-------- RECORDS FOR THIS TASK

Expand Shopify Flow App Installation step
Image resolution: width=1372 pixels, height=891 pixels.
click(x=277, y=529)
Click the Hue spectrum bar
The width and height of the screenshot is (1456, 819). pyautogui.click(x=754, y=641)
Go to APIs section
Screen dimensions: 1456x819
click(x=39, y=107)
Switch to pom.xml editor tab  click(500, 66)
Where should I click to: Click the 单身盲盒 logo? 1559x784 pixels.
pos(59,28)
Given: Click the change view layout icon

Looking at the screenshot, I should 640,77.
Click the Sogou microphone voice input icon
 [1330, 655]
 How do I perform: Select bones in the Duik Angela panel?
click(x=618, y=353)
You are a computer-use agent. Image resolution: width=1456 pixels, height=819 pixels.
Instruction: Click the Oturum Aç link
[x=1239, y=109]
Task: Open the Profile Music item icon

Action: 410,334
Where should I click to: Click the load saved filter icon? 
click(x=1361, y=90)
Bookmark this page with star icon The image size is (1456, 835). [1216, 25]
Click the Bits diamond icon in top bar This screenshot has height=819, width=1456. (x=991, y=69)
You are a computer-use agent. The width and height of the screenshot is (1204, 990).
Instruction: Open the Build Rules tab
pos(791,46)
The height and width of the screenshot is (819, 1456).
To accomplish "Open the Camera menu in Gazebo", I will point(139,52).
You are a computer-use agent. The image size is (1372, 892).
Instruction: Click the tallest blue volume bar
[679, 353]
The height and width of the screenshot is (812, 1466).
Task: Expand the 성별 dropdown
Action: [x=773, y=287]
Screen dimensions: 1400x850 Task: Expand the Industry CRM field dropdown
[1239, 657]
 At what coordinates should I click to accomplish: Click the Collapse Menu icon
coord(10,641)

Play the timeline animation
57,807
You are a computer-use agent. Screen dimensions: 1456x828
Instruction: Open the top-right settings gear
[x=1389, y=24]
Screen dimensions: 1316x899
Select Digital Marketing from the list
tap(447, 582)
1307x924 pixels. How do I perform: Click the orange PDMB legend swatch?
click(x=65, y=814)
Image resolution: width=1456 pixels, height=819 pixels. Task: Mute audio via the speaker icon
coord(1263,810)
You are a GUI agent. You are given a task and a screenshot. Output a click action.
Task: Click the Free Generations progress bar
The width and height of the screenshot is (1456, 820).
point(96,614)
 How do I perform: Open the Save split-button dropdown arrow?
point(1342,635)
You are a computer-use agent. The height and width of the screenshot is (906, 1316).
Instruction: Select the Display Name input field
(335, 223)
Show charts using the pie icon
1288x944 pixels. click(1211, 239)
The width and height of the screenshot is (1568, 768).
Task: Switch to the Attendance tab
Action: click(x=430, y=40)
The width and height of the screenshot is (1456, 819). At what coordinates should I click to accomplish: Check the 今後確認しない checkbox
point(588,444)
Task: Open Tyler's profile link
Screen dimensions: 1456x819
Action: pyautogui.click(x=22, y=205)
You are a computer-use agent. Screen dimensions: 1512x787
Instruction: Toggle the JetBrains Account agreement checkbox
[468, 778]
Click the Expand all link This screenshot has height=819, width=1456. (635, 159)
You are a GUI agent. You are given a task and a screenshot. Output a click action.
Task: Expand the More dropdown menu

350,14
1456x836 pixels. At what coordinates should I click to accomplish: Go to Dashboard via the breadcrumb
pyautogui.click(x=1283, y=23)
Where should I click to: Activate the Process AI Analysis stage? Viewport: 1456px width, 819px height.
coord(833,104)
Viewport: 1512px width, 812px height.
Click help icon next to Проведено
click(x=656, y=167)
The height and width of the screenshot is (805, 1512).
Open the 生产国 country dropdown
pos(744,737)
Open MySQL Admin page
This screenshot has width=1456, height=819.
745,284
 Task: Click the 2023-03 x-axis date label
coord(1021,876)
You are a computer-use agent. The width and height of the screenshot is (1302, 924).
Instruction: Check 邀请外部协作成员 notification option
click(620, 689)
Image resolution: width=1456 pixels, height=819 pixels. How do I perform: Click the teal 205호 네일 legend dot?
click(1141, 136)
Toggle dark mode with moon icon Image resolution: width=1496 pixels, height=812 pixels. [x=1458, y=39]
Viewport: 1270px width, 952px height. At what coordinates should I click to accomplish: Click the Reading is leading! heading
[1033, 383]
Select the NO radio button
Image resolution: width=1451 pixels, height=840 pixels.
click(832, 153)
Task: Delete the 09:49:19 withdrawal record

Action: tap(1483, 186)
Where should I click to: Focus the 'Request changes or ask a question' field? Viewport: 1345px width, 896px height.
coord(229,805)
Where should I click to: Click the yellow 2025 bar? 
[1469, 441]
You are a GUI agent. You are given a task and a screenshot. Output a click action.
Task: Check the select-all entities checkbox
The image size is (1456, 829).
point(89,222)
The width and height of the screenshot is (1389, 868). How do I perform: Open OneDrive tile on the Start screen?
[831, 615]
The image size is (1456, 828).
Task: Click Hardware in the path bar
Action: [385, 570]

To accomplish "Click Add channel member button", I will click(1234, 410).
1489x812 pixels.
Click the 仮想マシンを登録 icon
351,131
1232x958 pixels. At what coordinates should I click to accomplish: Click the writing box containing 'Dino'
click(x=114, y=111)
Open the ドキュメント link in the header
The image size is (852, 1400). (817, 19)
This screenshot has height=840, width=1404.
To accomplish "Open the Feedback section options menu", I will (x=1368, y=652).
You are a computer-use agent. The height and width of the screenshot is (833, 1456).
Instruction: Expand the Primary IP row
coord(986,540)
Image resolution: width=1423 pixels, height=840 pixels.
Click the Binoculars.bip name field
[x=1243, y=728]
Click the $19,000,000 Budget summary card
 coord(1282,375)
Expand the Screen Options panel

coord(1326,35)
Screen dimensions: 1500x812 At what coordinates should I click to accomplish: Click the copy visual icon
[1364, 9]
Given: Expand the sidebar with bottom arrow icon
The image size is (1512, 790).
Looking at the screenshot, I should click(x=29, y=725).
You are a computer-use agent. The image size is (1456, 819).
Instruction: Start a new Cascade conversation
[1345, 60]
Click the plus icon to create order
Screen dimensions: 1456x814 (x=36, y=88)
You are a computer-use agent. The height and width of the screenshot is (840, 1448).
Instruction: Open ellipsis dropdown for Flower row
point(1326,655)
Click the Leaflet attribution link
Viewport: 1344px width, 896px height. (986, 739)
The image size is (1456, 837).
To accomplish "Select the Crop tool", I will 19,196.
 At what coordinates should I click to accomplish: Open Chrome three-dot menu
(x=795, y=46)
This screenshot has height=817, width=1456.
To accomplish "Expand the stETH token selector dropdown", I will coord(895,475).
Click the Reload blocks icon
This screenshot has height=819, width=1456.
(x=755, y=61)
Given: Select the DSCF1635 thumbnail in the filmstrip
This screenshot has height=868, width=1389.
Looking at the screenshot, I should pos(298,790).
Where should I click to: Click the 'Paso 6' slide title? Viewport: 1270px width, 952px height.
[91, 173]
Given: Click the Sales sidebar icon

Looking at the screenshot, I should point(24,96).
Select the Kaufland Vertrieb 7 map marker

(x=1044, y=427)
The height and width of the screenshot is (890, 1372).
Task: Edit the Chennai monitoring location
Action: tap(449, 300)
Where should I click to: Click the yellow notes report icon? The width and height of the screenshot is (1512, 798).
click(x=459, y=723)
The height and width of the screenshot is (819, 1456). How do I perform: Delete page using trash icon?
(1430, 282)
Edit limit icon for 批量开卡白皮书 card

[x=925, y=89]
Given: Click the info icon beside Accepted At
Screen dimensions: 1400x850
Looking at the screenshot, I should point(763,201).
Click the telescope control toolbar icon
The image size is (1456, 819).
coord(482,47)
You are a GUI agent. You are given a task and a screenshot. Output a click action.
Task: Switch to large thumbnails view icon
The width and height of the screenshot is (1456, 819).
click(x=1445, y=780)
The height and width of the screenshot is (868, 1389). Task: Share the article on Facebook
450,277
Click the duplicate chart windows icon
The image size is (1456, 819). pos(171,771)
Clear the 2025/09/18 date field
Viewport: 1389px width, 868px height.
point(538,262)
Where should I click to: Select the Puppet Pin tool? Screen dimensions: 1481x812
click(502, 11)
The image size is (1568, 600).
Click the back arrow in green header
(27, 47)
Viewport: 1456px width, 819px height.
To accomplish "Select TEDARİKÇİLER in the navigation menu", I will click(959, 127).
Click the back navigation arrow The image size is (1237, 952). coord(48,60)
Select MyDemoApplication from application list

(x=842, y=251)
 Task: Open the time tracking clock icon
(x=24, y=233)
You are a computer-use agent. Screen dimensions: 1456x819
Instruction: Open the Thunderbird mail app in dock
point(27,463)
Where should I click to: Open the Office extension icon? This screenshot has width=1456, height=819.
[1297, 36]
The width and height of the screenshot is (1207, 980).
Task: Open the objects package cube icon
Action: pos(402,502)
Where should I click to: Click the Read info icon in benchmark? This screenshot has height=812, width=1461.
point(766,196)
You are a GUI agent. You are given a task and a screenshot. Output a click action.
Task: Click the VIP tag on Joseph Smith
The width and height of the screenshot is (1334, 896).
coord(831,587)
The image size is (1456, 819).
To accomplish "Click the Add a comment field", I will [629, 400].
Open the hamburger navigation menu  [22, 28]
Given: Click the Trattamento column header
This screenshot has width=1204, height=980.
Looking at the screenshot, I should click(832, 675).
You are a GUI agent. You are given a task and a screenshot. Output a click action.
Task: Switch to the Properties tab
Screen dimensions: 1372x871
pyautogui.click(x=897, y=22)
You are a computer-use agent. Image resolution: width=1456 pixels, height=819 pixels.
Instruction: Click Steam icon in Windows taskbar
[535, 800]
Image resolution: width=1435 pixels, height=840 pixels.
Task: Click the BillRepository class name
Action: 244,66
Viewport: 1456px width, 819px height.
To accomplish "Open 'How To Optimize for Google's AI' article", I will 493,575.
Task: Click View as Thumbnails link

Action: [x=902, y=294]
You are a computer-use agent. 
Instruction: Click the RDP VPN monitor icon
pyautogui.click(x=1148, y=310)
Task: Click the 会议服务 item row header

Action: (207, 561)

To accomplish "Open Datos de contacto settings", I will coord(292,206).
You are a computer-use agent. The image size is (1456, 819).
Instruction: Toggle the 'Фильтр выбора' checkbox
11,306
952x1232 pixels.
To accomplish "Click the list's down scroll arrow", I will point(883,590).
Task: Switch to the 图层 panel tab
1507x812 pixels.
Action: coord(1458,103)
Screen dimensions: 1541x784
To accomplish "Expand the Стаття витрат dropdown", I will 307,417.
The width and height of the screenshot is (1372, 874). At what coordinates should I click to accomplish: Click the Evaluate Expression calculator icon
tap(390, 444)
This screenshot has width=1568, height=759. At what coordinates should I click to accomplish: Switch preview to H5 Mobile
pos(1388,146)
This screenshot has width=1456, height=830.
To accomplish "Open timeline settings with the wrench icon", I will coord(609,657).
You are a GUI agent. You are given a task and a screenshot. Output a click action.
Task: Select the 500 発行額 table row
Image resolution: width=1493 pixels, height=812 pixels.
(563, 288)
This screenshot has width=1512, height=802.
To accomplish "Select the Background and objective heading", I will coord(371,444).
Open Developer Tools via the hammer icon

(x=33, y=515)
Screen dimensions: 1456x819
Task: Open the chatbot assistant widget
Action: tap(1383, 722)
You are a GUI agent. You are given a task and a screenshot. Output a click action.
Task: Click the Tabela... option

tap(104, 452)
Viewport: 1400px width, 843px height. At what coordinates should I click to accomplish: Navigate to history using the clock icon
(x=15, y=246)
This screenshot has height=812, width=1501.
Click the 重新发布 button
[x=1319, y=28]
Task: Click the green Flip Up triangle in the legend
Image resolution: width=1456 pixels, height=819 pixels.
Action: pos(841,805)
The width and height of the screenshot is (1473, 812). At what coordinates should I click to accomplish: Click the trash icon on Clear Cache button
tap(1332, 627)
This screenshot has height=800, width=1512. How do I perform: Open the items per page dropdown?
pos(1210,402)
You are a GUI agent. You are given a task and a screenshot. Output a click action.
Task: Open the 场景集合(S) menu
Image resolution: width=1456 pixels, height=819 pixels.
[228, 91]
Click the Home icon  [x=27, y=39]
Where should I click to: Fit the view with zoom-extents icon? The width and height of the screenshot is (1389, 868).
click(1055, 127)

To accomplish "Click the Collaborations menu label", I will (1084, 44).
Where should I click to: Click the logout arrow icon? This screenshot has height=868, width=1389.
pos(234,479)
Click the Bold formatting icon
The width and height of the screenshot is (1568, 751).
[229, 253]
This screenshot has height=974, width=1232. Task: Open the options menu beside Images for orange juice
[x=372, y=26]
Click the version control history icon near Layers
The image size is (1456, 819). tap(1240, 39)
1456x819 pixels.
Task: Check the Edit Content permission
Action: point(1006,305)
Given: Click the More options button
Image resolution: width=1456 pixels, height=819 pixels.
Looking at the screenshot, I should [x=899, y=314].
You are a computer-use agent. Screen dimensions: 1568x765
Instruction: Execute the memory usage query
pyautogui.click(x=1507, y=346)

----------------

## EXERCISE
Copy out the entries above exactly as given, starting at the top and ending with the line containing "You are a computer-use agent. The image size is (1372, 892)."; include both and nothing more.

## WRITTEN RESPONSE
Expand Shopify Flow App Installation step
Image resolution: width=1372 pixels, height=891 pixels.
click(x=277, y=529)
Click the Hue spectrum bar
The width and height of the screenshot is (1456, 819). pyautogui.click(x=754, y=641)
Go to APIs section
Screen dimensions: 1456x819
click(x=39, y=107)
Switch to pom.xml editor tab  click(500, 66)
Where should I click to: Click the 单身盲盒 logo? 1559x784 pixels.
pos(59,28)
Given: Click the change view layout icon

Looking at the screenshot, I should 640,77.
Click the Sogou microphone voice input icon
 [1330, 655]
 How do I perform: Select bones in the Duik Angela panel?
click(x=618, y=353)
You are a computer-use agent. Image resolution: width=1456 pixels, height=819 pixels.
Instruction: Click the Oturum Aç link
[x=1239, y=109]
Task: Open the Profile Music item icon

Action: 410,334
Where should I click to: Click the load saved filter icon? 
click(x=1361, y=90)
Bookmark this page with star icon The image size is (1456, 835). [1216, 25]
Click the Bits diamond icon in top bar This screenshot has height=819, width=1456. (x=991, y=69)
You are a computer-use agent. The width and height of the screenshot is (1204, 990).
Instruction: Open the Build Rules tab
pos(791,46)
The height and width of the screenshot is (819, 1456).
To accomplish "Open the Camera menu in Gazebo", I will point(139,52).
You are a computer-use agent. The image size is (1372, 892).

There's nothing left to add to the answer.